Antibody-mediated rejection (AMR) is an important cause of graft loss after the 1st year of transplant.[1] The standard treatment of AMR consists of steroid pulses, plasmapheresis (PP), and intravenous immunoglobulin (IV IG), however many patients show poor response to treatment and lose their graft. Rituximab has been used as a rescue treatment after resistant rejection or along with standard treatment in case reports and small studies.[1,2] Rituximab is a chimeric murine/human monoclonal antibody directed against B cell surface molecule CD20. The CD20 molecule is found on mature B cells but not on pro-B cells or plasma cells, thus administration of anti-CD20 antibody rituximab leads to elimination of peripheral B cells from the circulation but have no effect on mature plasma cells or B cells in lymphoid organs. There is prolonged depletion of CD20 B cells from peripheral circulation subsequent to use of rituximab.[3] There are reports of reduction in donor-specific antibody (DSA) titers with use of rituximab and also the presence of CD20 positive lymphoid aggregate in patients with steroid-resistant rejection and benefit of using rituximab in these patients. However, there are also reports of increased risks of infection after rituximab use including progressive multifocal leukoencephalopathy.[2] In renal transplantation, rituximab is also used in ABO-incompatible transplant and for desensitization in human leukocyte antigen-incompatible transplant.[2,3]

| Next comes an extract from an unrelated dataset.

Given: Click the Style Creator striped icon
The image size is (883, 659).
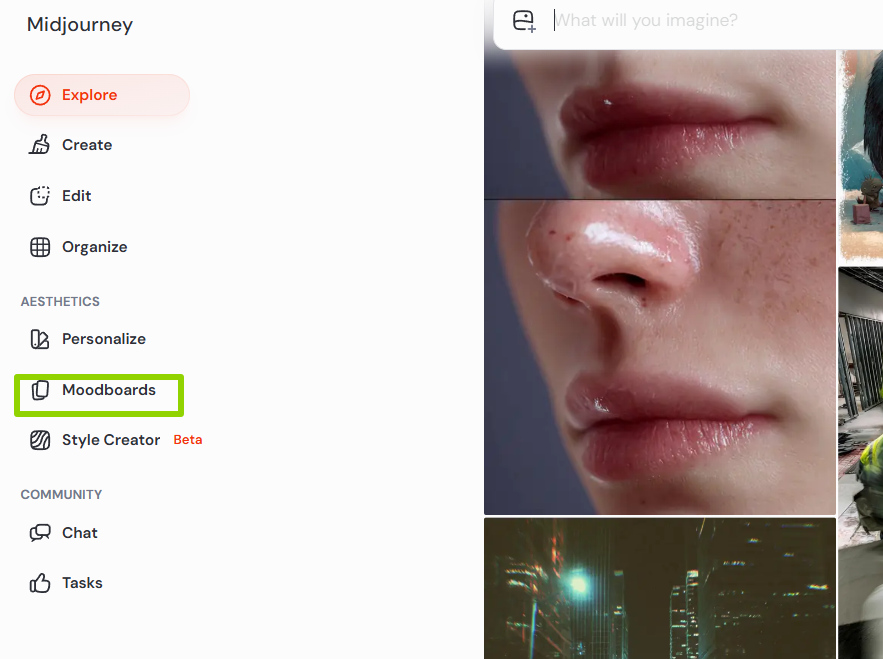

There is little data for use of rituximab in treatment of resistant rejection – especially in treatment of late AMR – and most data is retrospective. Becker et al. used rituximab for the treatment of 27 patients with rejection resistant to high-dose steroids or ATG with PP. Most patients responded to treatment and 2 year death-censored graft survival was 85% in this study. However, C4d staining and DSA was not done and patients did not receive IV IG.[4]
In another study, Kaposztas et al. compared patients who received rituximab with PP and only PP. This study also found that patients who received rituximab had better graft survival at the end of 2 years. Graft survival was 90% in rituximab group versus 60% in patients without rituximab, however these patients were not classified as resistant rejection, and most of these patients had early AMR and patients in rituximab group received more PP.[5] There are other smaller studies, which have used rituximab either along with standard treatment or used it after standard treatment and have shown variable response.[2]
Recently, Immenschuh et al.[6] analyzed 20 patients who received rituximab for the treatment of acute AMR, half of them responded and half did not, they found that patients who had more tubulitis, inflammation, lower glomerular filtration rate, and higher proteinuria are the one who do not respond to treatment.
The only randomized controlled trial on the treatment of AMR is the effects of rituximab on acute antibody-mediated rejection in renal transplantation (RITUX ERAH) trial, which compared rituximab with placebo in 38 patients along with standard treatment with PP and IV IG. This treatment did not detect any significant difference in outcome between the groups at the end of 1 year. However, the study was not powered to detect the difference, and all patients had early acute AMR.[7]
In this issue of Indian Journal of Nephrology,[8] Surendra et al. have treated nine patients with resistant late AMR with four doses of rituximab and did not find any beneficial effect of rituximab in these patients. The strength of study is that all patients fulfilled all three criteria of AMR, i.e., DSA and C4d positivity along with histological evidence of AMR. The patients were adequately treated with a regimen of steroid pulses, seven sessions of PP and post-PP, IV IG. After poor response to this treatment, they received rituximab. Authors also did post-rituximab DSA and found that DSA decreased significantly in only one patient, and all other patients had gradual deterioration of kidney function over 12 months of follow-up. The study highlights two things – first, the treatment of late AMR is disappointing and second adding rituximab does not help in these patients. There is only one study on treatment of late AMR by Gupta et al., who treated 23 patients and demonstrated that after initial response to treatment with rituximab in 18 patients, (creatinine decreased from 2.9 to 2.5 mg/dl), the response was not sustained in the long term. In addition, in about half (11/23) of these patients who did not respond to treatment, bortezomib was used, making interpretation regarding response to rituximab difficult.[9]
There are some limitations in the study by Surendra et al.; first, it was a retrospective study, and there were only nine patients. Authors did not do a repeat kidney biopsy before rituximab, which might have given clues about chronicity of lesions. Nonetheless, this is the first report of use of rituximab for the treatment of resistant AMR in Indian patients, and DSA have been done in all patients before and after treatment with rituximab, making this study relevant. Future studies with more number of patients in a randomized manner are required to clarify this issue, till then it is probably wise to avoid use of rituximab in late AMR.